佐橋 紀男先生(NPO法人花粉情報協会)から、「2024年のスギ花粉前線〜スギ・ヒノキ花粉飛散動態―:日本花粉学会誌70巻1号をお送りいただきました。この論文は、1986年以来毎年発表され、今年で39年目となる極めて有用かつ他に例を見ない貴重な論文です。花粉症は、花粉が原因のアレルギー性疾患ですから、花粉の飛散や動態を知るということは、花粉症治療の根幹、基礎と言っても過言ではない重要なことです。

さて、前述の佐橋 紀男先生の報告によりますと、国内78の測定点の内、耳鼻咽喉科医が担当しているのは、僅かに28地点、35.8%に過ぎません。東京都でも、城北と城南では飛散数が異なります。また、都心と青梅では、6306.0個/cm2の品川に対して、青梅は15765個/cm2、つまり青梅は品川の2.5倍となります。全国で78地点のデータしかないとすると、あまりにも少ないと言わざるを得ません。耳鼻咽喉科の医師の皆さんの参加を切にお願い申し上げます。最後に、私の希望ですが、花粉観測は花粉症治療の基礎です。医療保険の対象として相応しいと考えられます。
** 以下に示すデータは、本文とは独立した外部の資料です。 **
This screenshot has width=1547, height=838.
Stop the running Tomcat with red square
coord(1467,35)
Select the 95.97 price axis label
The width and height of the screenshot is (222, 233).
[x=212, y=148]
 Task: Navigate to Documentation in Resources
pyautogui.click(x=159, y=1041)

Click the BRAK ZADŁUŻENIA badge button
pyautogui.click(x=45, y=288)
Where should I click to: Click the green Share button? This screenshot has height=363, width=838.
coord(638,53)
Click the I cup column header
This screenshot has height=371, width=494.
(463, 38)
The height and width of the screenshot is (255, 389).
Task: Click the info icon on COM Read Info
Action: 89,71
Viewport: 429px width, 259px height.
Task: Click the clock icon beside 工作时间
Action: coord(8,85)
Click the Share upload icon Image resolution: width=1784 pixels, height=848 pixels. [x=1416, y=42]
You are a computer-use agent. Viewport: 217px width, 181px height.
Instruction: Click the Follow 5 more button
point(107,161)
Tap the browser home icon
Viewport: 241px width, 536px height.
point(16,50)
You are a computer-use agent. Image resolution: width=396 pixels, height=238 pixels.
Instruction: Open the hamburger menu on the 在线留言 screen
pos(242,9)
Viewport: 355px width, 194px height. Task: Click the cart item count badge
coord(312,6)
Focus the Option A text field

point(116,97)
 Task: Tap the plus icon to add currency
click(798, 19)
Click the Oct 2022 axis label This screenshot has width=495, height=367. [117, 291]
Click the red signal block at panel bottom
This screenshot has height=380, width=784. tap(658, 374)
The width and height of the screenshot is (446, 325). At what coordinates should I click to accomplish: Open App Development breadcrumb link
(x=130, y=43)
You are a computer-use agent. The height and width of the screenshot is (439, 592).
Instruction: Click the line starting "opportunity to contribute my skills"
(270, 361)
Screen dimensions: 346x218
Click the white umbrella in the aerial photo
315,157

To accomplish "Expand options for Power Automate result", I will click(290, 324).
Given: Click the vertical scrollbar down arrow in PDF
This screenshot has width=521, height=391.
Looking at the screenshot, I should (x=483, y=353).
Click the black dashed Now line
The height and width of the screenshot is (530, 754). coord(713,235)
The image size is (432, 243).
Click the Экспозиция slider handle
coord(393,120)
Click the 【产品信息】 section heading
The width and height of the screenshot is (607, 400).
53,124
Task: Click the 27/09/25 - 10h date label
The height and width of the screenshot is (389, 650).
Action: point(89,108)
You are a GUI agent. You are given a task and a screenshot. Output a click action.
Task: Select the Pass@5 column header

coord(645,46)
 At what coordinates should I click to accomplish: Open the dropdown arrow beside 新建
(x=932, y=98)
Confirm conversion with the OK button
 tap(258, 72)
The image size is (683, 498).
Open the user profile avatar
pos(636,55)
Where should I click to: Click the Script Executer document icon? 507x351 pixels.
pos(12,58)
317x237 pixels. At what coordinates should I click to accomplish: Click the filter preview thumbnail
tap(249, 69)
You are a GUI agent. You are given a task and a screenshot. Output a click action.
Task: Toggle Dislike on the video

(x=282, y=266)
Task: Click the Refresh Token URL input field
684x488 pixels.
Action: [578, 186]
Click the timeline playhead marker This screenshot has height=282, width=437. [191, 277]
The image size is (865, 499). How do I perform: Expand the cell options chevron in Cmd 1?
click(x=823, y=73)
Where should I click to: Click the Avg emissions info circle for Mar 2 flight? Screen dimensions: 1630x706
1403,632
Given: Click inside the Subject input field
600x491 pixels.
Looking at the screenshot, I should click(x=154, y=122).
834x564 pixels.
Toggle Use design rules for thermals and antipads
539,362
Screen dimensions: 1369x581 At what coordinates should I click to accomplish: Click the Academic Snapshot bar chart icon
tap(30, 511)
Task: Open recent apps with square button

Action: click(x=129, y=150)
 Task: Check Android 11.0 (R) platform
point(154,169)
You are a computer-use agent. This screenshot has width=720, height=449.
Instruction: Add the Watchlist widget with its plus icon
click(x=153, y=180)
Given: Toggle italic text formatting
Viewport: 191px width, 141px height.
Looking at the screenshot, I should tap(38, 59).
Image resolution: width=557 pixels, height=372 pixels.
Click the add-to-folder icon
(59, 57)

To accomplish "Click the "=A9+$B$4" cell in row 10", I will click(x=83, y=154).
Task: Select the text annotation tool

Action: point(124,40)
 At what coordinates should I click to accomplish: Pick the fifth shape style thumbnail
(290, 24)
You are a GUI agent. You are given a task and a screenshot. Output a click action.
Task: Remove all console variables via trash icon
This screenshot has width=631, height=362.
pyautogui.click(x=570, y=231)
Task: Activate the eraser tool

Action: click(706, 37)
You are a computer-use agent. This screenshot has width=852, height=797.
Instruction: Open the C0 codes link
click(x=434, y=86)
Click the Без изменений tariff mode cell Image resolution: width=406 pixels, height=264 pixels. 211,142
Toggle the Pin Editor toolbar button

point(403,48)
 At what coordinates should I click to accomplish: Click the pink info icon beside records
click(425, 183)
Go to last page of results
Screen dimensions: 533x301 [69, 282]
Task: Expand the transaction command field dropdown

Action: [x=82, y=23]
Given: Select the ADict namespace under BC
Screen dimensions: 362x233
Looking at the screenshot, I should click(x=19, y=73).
花粉を観測して公表する技術、行為に対して、医療保険の給付がないということは、花粉症治療を目的に、花粉観測をしている者にとって残念であり、また観測を断念する者が減少する結果を招くと考えられます。

給付がなく、このまま測定者が減少すると、医療現場では、根拠のない医療を続けなければならないことが、懸念されます。